On the top, it’s going to be their address, their phone number and their dates of birth.
Then I have a section that indicates whether or not they’re a veteran, and we talk about the potential benefits they could have as a veteran.
Tell your kids you’re having a family meeting regarding your estate plan, and if they don’t want to be part of your estate plan, they don’t need to show up. There’s no kid who turns down that invitation.
Then we have the estate plan. I’ve got a summary of the trust when it was signed, who the successor trustees are, the backups, the financial powers of attorney and health care powers of attorney.
When I’m talking to the kids about this, they’re often thinking, “Why did they pick Johnny instead of Susie?” “Why’d they pick her instead of me?” My goal is to dispel all the myths of favoritism and get it all open on the table.
Next, I look at all the different insurance policies they have, whether it’s with us or an outside policy, if they want some of that reviewed. Now, if I have long-term care insurance in place, I’m going to spend some time here. I don’t want those kids to say, “Mom and Dad, don’t waste your money, we’ll take care of you.”
Family meetings have five great benefits:
- Create peace of mind within
- Increase the value of the business
- Build in a referral source
- Get clients to self-screen
- Create planning opportunities
This is a chance to make sure the kids understand the value of that coverage, and that this insurance means they’re more likely to get an inheritance.
From here, you simply continue down the agenda. The way you organize your agenda is important. The way we do it in our office has been very efficient. If any information is in bold as far as notes are concerned, it’s something my staff says I might want to talk about. If it’s in bold and underlined, it means it’s something the clients brought up that they want to talk about.
The next thing I do is put my financial reports together. I like to put things in order of tax preferential treatment, so I’m showing Roth IRAs first, and then I’ve got a variable annuity in there, so we might have some income benefits.
Conducting the meeting
I get everybody in and sincerely thank the kids for coming. I tell them that I appreciate that they made time to come, as I know everyone has busy schedules. I tell them that their parents are important clients of mine and that my goal is to ensure we’ve put them in the best position to have a comfortable retirement.
“One of their goals is, hopefully, to be able to leave you guys some money when their time is done, and we want to make sure you have every opportunity to take advantage of some of the benefits we’ve put in place, so I really want to thank you for coming.” Set the tone, set it right.
The next thing I do is tell them my reason for doing this. I give them a little synopsis of my background and that I am a comprehensive, holistic advisor. I tell the kids what I’m doing for their parents and assert that what we do has value.
Then it’s time to gather some information. I start by asking the kids a couple of questions like, “Who’s going to take care of things if you’re not able to blink once for yes or twice for no?” I have to know how much money they have. I have to know what their tax brackets are. I need to know all of this stuff just for my own compliance. I need to know social security numbers. I need to know the beneficiaries.
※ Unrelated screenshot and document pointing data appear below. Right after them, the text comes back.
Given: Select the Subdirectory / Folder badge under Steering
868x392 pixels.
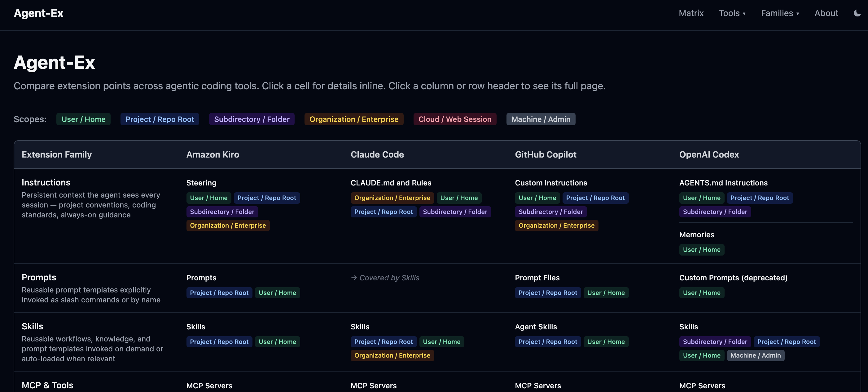Looking at the screenshot, I should click(x=222, y=212).
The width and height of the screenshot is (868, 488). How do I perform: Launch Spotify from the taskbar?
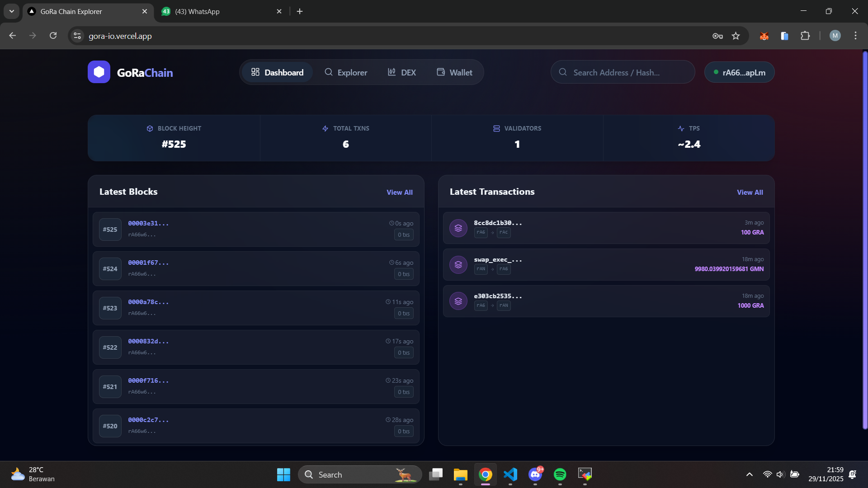tap(560, 475)
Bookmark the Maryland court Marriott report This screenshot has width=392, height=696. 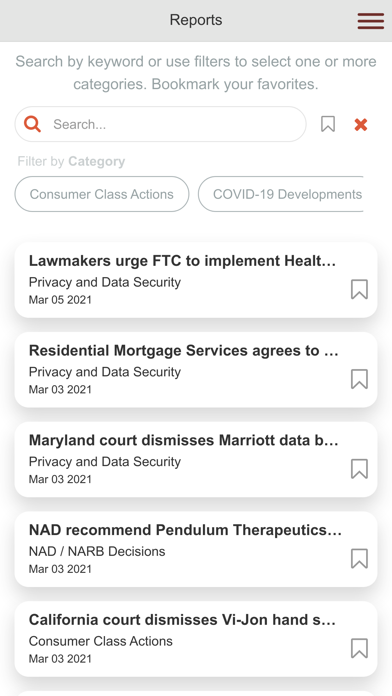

Then I state that I want to apply for the job to be their advisor. It’s subtle, it’s smooth and it works very well. I typically get somewhere between 40% and 60% of the kids, and they’ll end up becoming clients immediately when the parents die.
We put together a red book, or what I call the owner’s manual, which clients fill out so the kids don’t have to rummage through the drawers and try to figure out what’s what. It gives them contact information, people they need to get a hold of and all of what they need to do when a parent dies.
My information is right on the front cover. That’s who I want them to call. I should be guiding them through the process, so it’s all there to keep this stuff tied together. And it often leads to a lasting relationship with the kids.